▶ [SELECTED EXCERPT]:

########

When an IT administrator or other privileged user leaves an organization, the security team must take care to determine which systems he or she could access, and what data, if any, he or she accessed on the way out the door — especially if the outgoing administrator is in any way disgruntled.
But how can organizations gain the visibility they need to monitor their most sensitive accounts and databases? A privileged account management solution is a great place to start.
The IT Administrator Challenge
IT administrators have access to most of the systems, applications and technologies within an organization. This means that they have sufficient privileges to potentially cause harm to the organization by manipulating data, destroying important services or stealing intellectual property.
Since many privileged accounts are shared between several administrators, removing these accounts is not a viable option, and the process of changing passwords for such accounts can be arduous. In addition, it’s difficult for security teams to see exactly how many accounts an outgoing administrator has access to — it could be hundreds. Removing or securing all these credentials manually requires a significant investment in time and resources.

########

▶ [Collected data entries]:
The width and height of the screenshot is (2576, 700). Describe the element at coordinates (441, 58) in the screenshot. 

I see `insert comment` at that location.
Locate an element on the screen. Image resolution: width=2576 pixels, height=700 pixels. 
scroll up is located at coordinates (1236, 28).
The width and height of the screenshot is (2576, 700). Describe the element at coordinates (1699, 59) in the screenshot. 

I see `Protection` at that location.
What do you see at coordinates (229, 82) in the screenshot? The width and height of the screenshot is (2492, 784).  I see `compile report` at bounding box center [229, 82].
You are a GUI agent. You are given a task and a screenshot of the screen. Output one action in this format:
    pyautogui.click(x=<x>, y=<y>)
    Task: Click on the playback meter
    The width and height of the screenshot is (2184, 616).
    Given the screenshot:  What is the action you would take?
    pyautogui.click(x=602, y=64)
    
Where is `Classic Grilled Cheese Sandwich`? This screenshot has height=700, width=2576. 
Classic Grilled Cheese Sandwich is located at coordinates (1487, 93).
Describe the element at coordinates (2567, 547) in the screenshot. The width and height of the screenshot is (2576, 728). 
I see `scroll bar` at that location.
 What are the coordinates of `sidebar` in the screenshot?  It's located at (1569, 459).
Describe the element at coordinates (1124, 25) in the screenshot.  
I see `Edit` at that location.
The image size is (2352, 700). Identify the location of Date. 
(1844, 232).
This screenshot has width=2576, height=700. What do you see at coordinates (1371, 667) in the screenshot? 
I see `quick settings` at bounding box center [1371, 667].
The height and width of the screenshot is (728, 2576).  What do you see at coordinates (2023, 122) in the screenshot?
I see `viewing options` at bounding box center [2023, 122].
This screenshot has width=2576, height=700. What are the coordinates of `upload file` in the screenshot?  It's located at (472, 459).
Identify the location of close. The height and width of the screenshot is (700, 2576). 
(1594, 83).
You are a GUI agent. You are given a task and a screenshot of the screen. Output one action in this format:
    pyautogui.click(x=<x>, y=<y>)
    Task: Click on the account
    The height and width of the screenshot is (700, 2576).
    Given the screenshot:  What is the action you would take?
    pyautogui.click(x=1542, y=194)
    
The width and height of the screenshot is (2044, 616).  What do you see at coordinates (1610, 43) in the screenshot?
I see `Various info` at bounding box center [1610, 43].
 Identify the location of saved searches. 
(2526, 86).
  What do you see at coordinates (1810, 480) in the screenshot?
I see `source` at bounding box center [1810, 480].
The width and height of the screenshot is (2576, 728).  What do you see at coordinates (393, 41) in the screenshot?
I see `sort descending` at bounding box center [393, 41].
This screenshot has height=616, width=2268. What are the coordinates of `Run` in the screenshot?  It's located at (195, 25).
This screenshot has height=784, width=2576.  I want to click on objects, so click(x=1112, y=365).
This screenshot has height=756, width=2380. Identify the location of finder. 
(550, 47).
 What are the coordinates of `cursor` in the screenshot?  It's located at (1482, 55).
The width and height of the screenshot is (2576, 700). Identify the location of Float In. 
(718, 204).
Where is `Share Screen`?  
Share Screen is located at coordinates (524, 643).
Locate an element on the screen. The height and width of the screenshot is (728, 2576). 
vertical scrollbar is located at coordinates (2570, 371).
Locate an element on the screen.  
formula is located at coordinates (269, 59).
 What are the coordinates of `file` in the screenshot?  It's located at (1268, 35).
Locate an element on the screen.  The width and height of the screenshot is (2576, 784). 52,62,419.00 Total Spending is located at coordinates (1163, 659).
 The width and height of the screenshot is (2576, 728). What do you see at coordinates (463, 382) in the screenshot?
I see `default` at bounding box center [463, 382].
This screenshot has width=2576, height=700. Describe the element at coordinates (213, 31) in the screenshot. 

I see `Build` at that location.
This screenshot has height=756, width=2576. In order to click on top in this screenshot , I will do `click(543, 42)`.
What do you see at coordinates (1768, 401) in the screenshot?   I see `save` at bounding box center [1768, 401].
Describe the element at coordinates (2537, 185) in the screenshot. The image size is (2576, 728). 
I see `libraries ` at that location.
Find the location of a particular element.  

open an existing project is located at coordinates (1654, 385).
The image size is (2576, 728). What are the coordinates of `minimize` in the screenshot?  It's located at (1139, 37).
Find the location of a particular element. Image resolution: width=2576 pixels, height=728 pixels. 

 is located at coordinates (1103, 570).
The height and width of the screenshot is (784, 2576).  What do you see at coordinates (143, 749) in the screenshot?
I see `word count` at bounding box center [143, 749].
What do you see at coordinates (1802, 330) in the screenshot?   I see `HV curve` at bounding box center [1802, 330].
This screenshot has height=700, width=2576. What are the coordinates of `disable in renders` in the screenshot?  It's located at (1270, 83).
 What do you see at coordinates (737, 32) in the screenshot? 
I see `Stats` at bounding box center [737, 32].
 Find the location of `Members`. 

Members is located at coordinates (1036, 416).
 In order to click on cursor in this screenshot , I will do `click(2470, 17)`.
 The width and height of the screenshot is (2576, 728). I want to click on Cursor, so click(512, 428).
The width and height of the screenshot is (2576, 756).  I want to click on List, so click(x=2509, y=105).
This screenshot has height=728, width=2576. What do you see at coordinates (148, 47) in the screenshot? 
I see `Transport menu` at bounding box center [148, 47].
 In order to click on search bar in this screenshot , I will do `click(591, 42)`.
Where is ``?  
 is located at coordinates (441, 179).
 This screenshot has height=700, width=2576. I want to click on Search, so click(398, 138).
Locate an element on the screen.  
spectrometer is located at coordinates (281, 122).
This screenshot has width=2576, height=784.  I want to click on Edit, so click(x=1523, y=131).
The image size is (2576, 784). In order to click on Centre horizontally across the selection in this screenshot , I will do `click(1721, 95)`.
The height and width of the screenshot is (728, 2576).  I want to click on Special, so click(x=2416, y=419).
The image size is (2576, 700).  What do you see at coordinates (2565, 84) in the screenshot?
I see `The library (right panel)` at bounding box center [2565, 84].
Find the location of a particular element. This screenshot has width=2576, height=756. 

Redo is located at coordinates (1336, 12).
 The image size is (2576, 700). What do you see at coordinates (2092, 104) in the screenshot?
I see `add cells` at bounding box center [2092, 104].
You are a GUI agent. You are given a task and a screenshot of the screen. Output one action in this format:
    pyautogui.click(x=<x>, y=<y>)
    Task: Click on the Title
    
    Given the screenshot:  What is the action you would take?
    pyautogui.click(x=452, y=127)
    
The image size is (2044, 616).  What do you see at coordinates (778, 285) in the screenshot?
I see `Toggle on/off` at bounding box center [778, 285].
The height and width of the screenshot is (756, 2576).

########

▶ [TASK 1]:
Please answer these questions using the text on departing IT administrators:
(a) What does it name as a great place to start for monitoring sensitive accounts and databases?
(b) Why is removing privileged accounts not a viable option?
(c) How many accounts does it say an outgoing administrator could have access to?
▶ [TASK 2]:
List every way the text on departing IT administrators says administrators could potentially harm the organization.

▶ [WRITTEN REPLY 1]:
(a) A privileged account management solution
(b) Many privileged accounts are shared between several administrators.
(c) It could be hundreds.

▶ [WRITTEN REPLY 2]:
- Manipulating data
- Destroying important services
- Stealing intellectual property